▶ [Instruction] Write out the records word for word, from the line containing "Viewport: 750px width, 464px height." through the end of the records, and leave the pictures out.

▶ [Given information]
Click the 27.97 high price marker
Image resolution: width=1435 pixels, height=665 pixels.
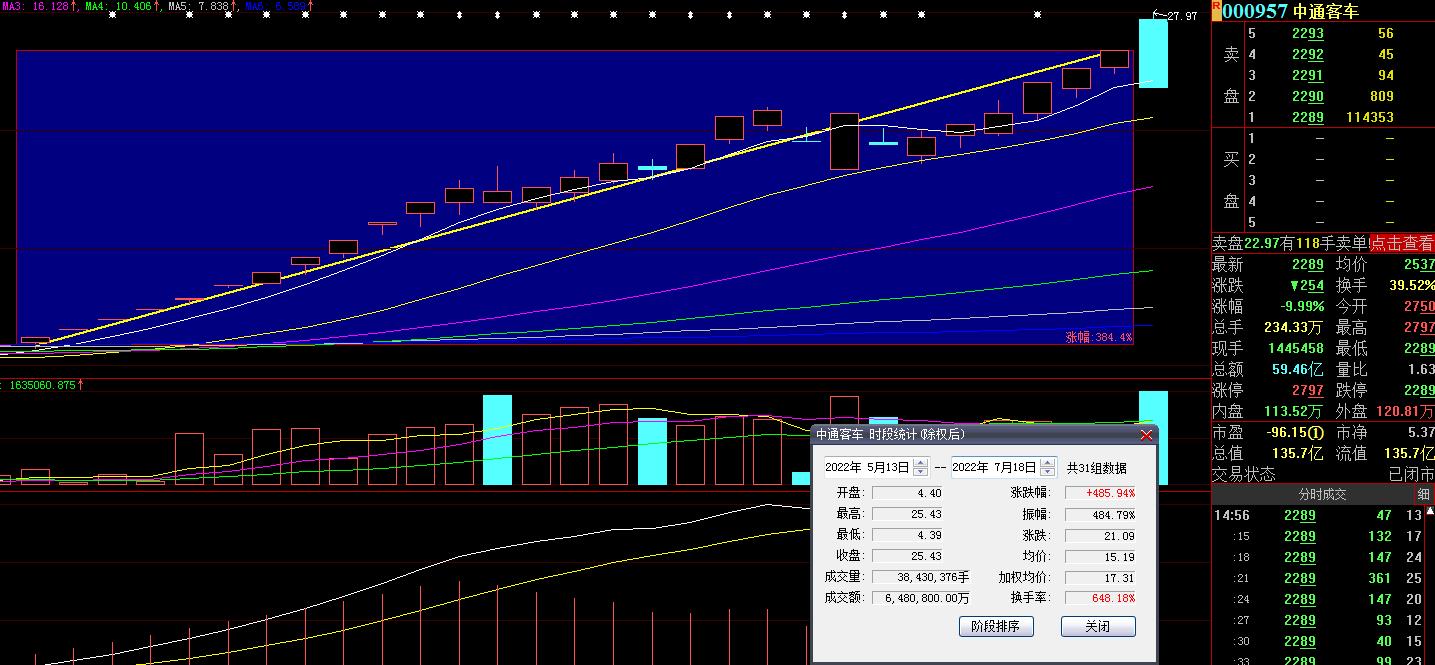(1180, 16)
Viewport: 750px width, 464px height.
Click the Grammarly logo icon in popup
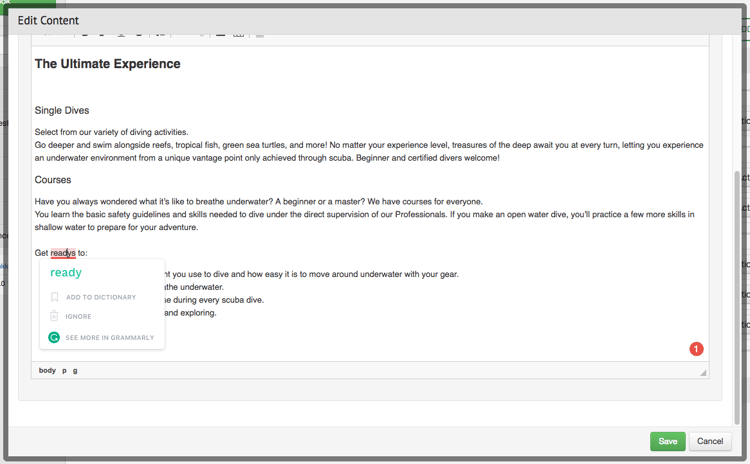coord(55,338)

▶ [Response]
Viewport: 750px width, 464px height.
Click the Grammarly logo icon in popup
coord(55,338)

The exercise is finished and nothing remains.